In a letter to President Trump, the Association of American Physicians and Surgeons (AAPS) asserts the obvious: that "surprise billing" generates a lot of heat, but the proposed solutions are about protecting insurance companies from the problem that they don't write policies that are clear about coverage in out-of-network situations, and they don't administrate claims to reduce the impact of out-of-network balance billings.  Politicians should not create an artifice to allow insurers to protect themselves from paying a fair market price for services their insureds need.

The reason patients get unexpected bills from out-of-network physicians is that insurers have increasingly become narrow "on the cheap" networks with unattractive payment schedules, and when presented with bills from out-of-network providers, they punt.  Hospitals in the "network" created by the insurance company can't fill their "on call" schedule with in-network physicians, and the network does not include physicians who refuse their fee schedules or provide costly and exotic services the insurer would like to ignore.  The "networks" ignore even such expected services as neurology and surgical services and are devoid of high-end services such as cancer care (oncology).  High-end specialists are just not willing to be treated with a take-it-or-leave-it, "managed care fees is all you get" contract.

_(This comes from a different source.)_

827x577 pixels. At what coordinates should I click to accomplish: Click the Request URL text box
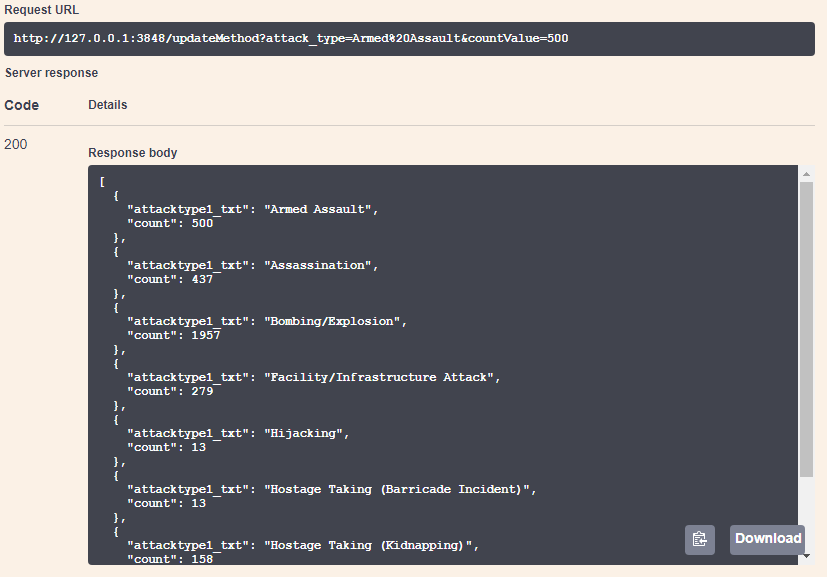coord(409,39)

Some physicians find the fee schedules punitive and unreasonable, so they don't sign up because the fees paid do not cover overhead costs, paperwork, and administrative burdens that are costly and onerous, or because the plan imposes constraints that prevent physicians from offering the appropriate levels of diagnosis and treatment. 

The Obamacare promoted program of managed care organizations, corporate medical practice systems, price controls and rationing projects is bound to result in restrictions to good patient care so it is a deception and a distraction to create this "Surprise Billing" political issue that allows bureaucrats and insurance people to blame the fundamental foundations of the health care system — the providers — as predators.  The providers are caring for the patients; the predators are the insurance companies and government bureaucrats.

The AAPS in its letter states a truism: "Price controls always cause shortages.  Just as rent control causes a shortage of apartments, prohibiting free market billing for medical care causes physicians to refuse to join punitive network arrangements, retire early, work fewer hours, [Dunn: refuse to accept low payer patients] or provide less charity care.  This leaves patients worse off."

On the matter of hospital bills that result in "billing surprises," the most outrageous bills are from hospitals billing patients at "charge master" rates, which are nothing more than a fake high-end bill that no hospital expects to collect, but the amounts are used to make the financial losses for the hospital more impressive and allow for better claims to tax exemptions or charity care.  The charge master bills are phony, but they scare the hell out of people with little experience with the health care system who have limited resources and have been abandoned by their insurers.  Besides — what working-class family wants to be put into collections for thousands of dollars for some inflated bill?

The answer to inflated prices is price transparency and free-market competition, not more price controls that protect the profitability of managed-care insurance and institutional cartels.

John Dale Dunn, M.D., J.D. is president-elect of the Texas chapter of the Association of American Physicians and Surgeons (AAPS), a national organization of physicians in all specialties committed to free markets and opposed to socialism.  AAPS was founded in 1943.  He is an emergency and corrections physician and inactive attorney in Brownwood, Texas.